### Given entries
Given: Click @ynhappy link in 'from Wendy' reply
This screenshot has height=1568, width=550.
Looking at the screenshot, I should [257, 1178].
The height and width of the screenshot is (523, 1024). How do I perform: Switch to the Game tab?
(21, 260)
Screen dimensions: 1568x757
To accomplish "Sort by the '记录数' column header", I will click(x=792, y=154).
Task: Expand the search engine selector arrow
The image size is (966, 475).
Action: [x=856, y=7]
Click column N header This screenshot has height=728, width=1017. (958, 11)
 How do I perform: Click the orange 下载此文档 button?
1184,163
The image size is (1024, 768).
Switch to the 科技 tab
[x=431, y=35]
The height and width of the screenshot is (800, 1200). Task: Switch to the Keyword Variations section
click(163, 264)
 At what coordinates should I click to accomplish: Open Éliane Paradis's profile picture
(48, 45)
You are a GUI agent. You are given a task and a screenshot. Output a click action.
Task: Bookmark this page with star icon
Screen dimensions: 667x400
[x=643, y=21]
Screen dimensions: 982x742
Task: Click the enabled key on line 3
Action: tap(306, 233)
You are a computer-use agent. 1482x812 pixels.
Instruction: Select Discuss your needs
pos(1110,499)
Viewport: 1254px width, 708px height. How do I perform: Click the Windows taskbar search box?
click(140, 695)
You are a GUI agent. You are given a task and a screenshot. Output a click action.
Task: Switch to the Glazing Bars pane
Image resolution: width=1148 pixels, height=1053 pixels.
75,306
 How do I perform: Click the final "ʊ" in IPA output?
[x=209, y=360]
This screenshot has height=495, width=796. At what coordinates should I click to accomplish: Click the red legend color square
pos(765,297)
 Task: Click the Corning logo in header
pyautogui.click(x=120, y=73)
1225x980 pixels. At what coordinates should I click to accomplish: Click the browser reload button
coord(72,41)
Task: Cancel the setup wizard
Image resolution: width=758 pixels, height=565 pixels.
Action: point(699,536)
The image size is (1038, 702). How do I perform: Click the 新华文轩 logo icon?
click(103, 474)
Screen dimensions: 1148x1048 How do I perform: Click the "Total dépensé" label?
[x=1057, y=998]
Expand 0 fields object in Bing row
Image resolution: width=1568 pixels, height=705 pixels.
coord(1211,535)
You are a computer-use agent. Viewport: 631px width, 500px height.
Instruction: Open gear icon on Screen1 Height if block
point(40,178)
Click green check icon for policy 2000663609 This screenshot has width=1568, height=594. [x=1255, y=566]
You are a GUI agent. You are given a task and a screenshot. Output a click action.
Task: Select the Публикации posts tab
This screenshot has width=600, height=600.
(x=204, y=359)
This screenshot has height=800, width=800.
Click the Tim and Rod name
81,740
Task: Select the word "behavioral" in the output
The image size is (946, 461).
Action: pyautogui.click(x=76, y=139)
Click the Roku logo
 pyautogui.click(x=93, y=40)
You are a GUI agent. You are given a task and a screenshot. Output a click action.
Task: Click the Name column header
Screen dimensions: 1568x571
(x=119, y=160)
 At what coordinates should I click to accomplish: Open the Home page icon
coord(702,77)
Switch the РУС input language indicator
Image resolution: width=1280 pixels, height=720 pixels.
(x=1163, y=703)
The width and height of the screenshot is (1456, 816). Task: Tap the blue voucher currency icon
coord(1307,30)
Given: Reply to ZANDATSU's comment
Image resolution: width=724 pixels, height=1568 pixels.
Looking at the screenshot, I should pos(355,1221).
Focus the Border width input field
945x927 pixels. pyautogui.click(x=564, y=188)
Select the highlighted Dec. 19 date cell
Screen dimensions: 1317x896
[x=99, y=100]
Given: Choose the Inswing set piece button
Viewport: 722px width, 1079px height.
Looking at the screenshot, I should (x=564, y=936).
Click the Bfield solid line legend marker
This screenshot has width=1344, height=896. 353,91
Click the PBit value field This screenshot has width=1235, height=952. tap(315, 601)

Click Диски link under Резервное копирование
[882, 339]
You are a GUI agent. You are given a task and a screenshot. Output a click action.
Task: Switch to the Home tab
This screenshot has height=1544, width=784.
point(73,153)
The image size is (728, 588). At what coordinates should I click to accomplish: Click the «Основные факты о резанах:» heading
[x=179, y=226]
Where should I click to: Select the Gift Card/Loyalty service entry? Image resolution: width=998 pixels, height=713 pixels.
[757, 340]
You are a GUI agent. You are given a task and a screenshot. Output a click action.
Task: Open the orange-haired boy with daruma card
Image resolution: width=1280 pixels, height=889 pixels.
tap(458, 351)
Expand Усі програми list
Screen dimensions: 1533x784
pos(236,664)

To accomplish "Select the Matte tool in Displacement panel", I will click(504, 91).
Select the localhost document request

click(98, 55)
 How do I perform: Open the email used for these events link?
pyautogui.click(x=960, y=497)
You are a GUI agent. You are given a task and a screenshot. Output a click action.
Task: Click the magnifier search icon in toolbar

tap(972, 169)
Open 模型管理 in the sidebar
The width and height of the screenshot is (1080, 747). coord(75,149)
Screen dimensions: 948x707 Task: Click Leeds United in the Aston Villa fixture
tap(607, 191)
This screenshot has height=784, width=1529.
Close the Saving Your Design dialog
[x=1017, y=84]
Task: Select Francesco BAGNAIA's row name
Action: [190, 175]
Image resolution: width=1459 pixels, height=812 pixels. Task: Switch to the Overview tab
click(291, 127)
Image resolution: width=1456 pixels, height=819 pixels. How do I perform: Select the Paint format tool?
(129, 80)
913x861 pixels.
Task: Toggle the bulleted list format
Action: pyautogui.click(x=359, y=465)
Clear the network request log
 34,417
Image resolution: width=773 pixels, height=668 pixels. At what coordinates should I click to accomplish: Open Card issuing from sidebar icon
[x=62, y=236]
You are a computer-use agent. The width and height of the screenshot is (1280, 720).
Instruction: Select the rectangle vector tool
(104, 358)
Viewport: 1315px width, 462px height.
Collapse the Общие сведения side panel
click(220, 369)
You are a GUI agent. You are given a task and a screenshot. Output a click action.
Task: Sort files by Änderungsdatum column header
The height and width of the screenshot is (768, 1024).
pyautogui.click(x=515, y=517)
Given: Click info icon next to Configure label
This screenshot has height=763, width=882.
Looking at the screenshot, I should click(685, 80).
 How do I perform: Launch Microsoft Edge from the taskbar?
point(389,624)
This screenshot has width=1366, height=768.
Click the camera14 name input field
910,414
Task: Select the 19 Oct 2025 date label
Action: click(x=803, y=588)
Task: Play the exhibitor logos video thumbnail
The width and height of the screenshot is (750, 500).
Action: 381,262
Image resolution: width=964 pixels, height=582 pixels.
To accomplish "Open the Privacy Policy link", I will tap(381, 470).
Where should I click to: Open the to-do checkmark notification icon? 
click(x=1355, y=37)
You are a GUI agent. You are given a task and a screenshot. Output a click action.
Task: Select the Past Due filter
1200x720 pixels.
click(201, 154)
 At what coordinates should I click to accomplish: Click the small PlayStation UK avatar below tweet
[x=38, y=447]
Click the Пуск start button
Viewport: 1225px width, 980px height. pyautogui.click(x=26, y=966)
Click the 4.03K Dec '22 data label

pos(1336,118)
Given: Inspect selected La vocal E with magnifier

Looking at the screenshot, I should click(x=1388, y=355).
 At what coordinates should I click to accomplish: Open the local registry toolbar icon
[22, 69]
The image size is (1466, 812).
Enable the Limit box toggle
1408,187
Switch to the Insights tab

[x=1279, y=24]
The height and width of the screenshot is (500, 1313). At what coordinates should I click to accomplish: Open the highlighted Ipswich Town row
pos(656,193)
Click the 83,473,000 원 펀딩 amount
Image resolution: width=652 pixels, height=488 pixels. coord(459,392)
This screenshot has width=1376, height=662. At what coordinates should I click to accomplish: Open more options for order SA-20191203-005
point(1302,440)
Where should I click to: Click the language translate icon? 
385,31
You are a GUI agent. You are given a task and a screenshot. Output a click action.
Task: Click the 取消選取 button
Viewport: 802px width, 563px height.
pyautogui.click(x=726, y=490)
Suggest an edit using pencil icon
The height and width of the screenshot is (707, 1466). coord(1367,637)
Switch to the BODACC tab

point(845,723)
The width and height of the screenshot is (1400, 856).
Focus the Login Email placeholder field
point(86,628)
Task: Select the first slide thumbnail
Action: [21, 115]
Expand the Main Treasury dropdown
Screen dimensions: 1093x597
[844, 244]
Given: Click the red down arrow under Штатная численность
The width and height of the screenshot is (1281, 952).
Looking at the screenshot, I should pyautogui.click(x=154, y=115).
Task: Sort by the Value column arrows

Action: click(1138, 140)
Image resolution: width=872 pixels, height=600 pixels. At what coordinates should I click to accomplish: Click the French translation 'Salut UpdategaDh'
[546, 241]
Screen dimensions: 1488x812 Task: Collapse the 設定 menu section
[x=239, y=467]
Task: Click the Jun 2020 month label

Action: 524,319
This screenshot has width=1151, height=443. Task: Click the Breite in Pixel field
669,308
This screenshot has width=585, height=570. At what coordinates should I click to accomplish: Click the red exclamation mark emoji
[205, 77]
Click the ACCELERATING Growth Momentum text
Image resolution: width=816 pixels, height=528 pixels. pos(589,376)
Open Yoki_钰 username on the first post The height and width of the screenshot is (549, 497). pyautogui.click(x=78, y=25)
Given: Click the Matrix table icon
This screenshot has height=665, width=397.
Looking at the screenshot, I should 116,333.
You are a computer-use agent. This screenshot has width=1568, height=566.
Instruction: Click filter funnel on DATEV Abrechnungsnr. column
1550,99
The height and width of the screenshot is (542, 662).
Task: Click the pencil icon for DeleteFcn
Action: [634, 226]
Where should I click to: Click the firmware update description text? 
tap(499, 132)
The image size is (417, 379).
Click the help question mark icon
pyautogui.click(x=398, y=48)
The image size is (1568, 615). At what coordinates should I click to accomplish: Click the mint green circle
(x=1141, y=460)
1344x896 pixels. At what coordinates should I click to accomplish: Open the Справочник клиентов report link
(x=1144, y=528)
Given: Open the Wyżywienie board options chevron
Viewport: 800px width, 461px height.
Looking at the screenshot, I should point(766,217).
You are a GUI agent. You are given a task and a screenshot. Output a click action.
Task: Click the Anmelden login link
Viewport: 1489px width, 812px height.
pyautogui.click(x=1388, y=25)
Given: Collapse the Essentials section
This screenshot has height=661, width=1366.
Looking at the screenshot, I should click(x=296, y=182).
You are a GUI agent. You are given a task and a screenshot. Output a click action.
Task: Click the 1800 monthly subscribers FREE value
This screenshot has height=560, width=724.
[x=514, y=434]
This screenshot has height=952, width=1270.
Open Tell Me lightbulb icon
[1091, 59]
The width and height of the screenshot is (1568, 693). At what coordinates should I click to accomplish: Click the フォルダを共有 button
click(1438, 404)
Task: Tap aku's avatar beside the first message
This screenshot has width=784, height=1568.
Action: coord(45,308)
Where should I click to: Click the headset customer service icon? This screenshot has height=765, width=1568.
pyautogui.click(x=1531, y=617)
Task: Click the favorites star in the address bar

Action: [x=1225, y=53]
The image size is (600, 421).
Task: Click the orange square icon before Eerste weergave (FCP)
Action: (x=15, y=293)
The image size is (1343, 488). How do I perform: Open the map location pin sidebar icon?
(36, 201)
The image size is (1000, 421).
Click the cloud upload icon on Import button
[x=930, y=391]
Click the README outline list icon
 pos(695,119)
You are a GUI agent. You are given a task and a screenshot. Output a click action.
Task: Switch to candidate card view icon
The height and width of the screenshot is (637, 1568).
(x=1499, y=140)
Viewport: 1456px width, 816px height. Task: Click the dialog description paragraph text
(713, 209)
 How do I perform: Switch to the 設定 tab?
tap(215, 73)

### Exercise details
Quote everything from the line containing "Viewport: 1456px width, 816px" down to the end of the records.

### Solved exercise
Viewport: 1456px width, 816px height. Task: Click the dialog description paragraph text
(713, 209)
 How do I perform: Switch to the 設定 tab?
tap(215, 73)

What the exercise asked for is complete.